Local residents across the spectrum now point out that the same Mufti, who built her party going door-to-door and connected with the common people, remains unfazed despite a large number of deaths.

Similarly, the party’s former supporters say that during its 2002-’05 stint in government, the PDP was seen as a beacon of hope against the excesses of the previous National Conference government. But that is not the case anymore.

A former PDP worker from South Kashmir’s Kulgam district said the late Mufti Mohammed Sayeed had given raahat, or relief, from the National Conference’s rule during the party’s earlier stint at power.
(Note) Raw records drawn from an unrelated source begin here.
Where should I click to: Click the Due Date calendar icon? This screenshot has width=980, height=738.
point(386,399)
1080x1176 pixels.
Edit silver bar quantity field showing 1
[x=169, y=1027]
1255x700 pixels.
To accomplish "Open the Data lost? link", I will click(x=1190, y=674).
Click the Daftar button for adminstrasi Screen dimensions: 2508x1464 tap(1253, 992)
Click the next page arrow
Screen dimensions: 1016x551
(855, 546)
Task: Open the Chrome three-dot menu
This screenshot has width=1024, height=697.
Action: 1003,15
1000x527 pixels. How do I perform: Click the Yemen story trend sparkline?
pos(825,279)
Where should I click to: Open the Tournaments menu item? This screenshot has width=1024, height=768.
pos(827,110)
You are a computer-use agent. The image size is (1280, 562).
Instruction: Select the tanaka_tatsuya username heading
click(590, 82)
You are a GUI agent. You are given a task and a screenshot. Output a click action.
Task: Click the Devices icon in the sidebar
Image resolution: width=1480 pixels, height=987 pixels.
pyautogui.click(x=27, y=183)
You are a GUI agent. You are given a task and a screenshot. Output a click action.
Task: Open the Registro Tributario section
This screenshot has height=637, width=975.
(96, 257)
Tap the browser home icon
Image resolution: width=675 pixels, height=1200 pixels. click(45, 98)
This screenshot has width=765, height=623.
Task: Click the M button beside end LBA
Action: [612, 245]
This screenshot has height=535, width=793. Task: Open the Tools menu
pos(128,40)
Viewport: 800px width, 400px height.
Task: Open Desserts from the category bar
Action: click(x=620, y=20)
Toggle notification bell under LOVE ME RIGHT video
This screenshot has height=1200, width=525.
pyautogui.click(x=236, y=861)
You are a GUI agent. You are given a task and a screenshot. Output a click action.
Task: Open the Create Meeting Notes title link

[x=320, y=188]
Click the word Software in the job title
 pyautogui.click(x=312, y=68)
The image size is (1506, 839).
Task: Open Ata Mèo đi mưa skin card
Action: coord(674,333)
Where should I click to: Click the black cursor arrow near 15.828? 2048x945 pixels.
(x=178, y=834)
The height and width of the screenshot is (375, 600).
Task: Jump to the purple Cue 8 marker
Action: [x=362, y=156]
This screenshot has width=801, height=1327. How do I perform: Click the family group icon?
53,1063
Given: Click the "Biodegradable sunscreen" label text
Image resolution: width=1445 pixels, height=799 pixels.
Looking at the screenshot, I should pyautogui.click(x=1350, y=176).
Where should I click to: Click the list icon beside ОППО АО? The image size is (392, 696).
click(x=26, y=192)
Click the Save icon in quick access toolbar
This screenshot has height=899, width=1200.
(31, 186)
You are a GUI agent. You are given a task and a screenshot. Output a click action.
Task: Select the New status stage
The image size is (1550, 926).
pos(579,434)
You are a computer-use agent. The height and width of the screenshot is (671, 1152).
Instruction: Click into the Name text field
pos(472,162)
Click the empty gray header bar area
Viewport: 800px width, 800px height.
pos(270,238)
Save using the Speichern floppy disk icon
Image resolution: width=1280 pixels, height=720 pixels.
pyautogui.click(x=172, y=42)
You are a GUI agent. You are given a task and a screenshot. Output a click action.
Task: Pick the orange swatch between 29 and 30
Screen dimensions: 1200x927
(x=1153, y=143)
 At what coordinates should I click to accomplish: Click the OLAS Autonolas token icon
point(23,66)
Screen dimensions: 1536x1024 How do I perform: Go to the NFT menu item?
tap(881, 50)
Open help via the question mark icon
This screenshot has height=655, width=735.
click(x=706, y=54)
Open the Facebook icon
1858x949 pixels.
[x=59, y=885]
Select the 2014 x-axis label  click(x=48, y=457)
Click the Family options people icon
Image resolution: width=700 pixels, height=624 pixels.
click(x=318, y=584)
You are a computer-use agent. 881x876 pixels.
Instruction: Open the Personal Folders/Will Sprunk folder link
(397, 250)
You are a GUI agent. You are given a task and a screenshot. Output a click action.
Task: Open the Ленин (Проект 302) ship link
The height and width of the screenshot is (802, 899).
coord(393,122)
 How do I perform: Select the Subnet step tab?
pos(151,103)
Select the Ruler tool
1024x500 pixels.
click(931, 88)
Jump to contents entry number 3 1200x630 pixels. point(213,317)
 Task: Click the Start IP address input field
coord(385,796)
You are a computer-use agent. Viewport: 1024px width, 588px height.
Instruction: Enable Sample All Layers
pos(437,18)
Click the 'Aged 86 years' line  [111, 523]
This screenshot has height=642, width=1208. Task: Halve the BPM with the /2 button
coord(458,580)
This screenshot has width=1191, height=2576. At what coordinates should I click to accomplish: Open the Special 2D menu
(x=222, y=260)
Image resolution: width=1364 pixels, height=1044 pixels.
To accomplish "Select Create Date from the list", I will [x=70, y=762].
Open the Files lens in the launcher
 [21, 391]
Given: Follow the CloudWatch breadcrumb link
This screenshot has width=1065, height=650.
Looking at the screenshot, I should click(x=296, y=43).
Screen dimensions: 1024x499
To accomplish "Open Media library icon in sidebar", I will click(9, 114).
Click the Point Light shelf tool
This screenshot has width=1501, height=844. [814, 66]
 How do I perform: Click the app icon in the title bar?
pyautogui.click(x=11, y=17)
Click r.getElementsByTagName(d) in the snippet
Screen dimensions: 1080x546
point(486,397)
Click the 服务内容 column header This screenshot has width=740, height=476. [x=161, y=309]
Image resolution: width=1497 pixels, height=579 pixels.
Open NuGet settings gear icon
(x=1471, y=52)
But it was now difficult to spot the difference between the two.

Lok Sabha bypoll watch

With continuing unrest since July, workers of mainstream parties, particularly the PDP, have found themselves at the receiving end of the wrath of protestors, and have been left to face them alone. PDP workers said that the party leadership did not establish contact with them after the unrest began, a fact that party officials concede.

In South Kashmir, the PDP bastion, the inability of the party leadership to reach out was perhaps felt the most. Workers and voters now find themselves unable to justify their support to the party in the face of recent events.

Karra said that the angriest protesters in South Kashmir were first-time voters who now feel betrayed by the PDP. This happened because “we had been cautioning them and requesting them to come and vote to evade the dangers we foresaw or propagated in the form of the BJP.”

As the current unrest in Kashmir continues, it remains to be seen who will win the elections to the newly-vacated Srinagar-Budgam Lok Sabha seat and to the Anantnag seat, which Mufti vacated earlier this year when she became chief minister.

A young voter from a PDP stronghold in South Kashmir said that he believed that though the party’s voter base was affected “a lot of the [electoral] politics is driven by resentment against the National Conference. People might still think that the PDP is softer than the NC.”

Whatever the case, it will be interesting to see the result of those elections.